Donald Trump is still a month away from returning to the White House and already his relationship with Republicans on Capitol Hill is fraying, signalling trouble ahead for both sides.
The president-elect’s inability to intimidate members of his own party in the House to back a spending resolution just to keep the government open ahead of a midnight shutdown surely has implications for his ability to drive through his ambitious agenda in the face of tiny majorities in both congressional chambers once he returns to office.
The imbroglio also demonstrates the poisoned chalice that awaits the House speaker, Mike Johnson, as he seeks to balance that majority – which will effectively shrink to just one for several months following the resignations of members tapped to fill Trump’s cabinet – against the demands of the incoming president and his now ubiquitous “government efficiency” guru, the billionaire Elon Musk. Johnson himself might lose his grip on the speaker’s gavel as he faces a speakership election on 3 January, with at least one colleague already coming out against him for how he has handled negotiations over the spending deal.
Trump will return to the Oval Office on 20 January with an in tray that includes extending his historically large 2017 tax cut and a promise to start expelling an estimated 11 million undocumented immigrants. He knows he will need all the congressional support he can get.
But that knowledge is now tempered by the awareness that this support is not guaranteed, and he has threatened recalcitrant House members to primary challenges to keep them in line.
Most of the Republicans who voted, in defiance of Trump’s wishes, against a bill that would have raised the US debt ceiling are impervious to such threats because they won thumping majorities in November’s election.
One of the 38 refuseniks, Thomas Massie of Kentucky, was once called a “third-rate grandstander” by Trump during his first presidency after voting against coronavirus relief, but still won re-election twice after the president-elect said voters should “throw him out of the Republican party”.
Simply put, if those who defied Trump on Thursday can do it once, they can do it again - especially given that most of them already have their Maga credentials as members of the hard-right Freedom caucus.
As Trump approaches 2025 and his second inauguration, another concern may intrude on his thoughts – the insidious power of Musk, who egged him on to reject the original three-month continuing resolution spending agreement cobbled together by Johnson.
The president-elect is trying to pin any looming Christmas season government shutdown on the still-in-office, but increasingly low-profile, Joe Biden.
But with social media references to “President Musk” on the rise – and the SpaceX and Tesla entrepreneur’s financial contribution to Trump’s election victory well known – the impression of political impotence might not be restricted to Biden.
Musk’s continued presence in the political limelight may easily begin to grate on the famously thin-skinned president-elect who is not known for a willingness to share it.

### [REQUIRED ACTION]
Answer these questions from the article on Trump and House Republicans:
1. On what date does Mike Johnson face a speakership election?
2. About how many undocumented immigrants has Trump promised to start expelling?
3. What did Trump call Thomas Massie during his first presidency?

### [SOURCE DATA]
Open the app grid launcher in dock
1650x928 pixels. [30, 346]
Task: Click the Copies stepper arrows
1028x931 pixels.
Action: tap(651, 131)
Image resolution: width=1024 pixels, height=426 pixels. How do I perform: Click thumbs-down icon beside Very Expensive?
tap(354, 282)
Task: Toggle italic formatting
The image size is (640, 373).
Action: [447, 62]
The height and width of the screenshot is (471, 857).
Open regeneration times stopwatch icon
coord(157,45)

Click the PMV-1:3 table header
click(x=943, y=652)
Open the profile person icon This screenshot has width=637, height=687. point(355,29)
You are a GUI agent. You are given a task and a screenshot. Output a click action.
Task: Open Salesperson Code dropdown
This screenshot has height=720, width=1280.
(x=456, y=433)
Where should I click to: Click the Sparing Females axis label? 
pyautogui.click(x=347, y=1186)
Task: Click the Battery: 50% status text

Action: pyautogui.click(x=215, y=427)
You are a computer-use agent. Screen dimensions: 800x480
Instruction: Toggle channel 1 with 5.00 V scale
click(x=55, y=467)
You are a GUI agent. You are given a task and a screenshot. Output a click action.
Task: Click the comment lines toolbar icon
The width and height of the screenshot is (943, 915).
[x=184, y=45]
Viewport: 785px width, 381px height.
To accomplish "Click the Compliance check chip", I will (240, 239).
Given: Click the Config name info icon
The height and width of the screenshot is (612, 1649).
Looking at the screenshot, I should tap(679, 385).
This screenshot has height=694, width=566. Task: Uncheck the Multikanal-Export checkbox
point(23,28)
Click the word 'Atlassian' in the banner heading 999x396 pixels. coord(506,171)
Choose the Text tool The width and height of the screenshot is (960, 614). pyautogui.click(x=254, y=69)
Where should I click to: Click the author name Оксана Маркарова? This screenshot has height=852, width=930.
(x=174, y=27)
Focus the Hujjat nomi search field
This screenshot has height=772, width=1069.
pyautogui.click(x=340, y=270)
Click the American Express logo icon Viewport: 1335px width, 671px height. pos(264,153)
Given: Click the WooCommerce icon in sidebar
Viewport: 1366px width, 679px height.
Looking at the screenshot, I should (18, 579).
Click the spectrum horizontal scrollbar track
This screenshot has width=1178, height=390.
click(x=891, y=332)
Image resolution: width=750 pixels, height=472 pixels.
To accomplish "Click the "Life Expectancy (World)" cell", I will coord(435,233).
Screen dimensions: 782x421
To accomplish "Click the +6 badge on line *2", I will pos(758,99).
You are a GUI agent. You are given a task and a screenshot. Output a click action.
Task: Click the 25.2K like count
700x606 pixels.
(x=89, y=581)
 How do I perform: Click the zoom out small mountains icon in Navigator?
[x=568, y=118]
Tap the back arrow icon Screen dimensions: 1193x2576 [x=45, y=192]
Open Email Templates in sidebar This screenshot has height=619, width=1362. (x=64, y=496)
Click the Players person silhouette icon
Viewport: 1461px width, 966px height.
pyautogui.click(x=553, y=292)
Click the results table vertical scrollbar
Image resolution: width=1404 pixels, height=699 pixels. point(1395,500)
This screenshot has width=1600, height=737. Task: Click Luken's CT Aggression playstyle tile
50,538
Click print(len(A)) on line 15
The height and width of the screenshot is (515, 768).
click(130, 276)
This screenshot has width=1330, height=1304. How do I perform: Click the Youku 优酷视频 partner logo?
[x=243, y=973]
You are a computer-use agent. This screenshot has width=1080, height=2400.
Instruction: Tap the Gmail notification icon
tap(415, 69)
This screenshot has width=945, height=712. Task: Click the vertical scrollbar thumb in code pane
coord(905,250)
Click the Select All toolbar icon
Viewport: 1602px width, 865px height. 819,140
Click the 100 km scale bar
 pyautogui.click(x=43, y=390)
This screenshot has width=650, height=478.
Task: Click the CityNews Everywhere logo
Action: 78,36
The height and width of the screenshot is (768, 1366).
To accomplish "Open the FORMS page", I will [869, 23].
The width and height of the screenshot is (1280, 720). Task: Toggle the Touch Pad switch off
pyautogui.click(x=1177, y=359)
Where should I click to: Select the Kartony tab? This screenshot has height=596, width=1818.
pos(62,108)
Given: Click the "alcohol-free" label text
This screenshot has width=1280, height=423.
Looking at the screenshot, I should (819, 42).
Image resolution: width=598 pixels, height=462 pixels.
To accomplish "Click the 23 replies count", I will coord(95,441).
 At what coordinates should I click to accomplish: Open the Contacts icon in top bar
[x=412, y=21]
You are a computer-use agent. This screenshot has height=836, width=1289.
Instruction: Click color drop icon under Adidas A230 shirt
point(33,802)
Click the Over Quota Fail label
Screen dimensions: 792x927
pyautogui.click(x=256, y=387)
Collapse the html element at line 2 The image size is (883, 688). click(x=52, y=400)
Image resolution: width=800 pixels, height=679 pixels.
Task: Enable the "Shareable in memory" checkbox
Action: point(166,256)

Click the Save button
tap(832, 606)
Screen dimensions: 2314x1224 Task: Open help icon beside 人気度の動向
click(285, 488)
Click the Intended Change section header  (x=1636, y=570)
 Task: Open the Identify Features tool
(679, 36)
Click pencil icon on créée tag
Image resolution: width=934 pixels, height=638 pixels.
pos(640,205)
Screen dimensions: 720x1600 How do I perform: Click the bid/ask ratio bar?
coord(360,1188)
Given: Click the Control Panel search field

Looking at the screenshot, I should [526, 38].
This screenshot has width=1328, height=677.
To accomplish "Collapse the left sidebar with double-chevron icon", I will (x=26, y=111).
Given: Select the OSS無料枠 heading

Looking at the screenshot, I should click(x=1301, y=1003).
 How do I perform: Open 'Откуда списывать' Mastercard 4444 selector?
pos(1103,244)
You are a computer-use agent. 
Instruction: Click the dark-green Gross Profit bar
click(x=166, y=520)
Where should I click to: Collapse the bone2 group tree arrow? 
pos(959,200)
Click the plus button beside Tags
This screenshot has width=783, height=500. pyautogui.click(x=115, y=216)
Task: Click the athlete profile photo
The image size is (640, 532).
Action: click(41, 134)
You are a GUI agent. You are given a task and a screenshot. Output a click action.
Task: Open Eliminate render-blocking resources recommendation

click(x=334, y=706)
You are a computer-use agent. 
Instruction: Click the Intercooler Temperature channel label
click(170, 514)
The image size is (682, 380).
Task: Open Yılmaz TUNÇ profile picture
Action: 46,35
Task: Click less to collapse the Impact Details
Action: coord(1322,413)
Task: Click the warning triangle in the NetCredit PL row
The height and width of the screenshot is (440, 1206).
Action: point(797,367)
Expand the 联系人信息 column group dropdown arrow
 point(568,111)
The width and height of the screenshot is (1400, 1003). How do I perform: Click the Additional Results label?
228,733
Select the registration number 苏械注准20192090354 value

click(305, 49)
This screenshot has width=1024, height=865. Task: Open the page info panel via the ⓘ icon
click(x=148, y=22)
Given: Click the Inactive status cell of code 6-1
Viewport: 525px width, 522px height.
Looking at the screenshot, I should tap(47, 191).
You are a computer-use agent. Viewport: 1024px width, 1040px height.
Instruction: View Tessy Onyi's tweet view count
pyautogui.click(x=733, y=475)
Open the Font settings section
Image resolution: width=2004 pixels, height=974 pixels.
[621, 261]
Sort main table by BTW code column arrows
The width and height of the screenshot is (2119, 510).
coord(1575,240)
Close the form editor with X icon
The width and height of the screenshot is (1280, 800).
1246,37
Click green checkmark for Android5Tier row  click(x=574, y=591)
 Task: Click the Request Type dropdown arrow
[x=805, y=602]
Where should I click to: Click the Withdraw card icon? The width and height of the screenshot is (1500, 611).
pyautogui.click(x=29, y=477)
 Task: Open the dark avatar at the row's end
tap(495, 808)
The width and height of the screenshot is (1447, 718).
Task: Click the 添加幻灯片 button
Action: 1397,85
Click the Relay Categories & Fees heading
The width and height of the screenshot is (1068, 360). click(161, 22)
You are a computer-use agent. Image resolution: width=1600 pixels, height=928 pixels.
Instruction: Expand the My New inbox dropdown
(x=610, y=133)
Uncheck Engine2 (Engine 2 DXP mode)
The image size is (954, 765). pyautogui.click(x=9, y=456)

### [ANSWER BELOW]
1. 3 January
2. An estimated 11 million
3. A "third-rate grandstander"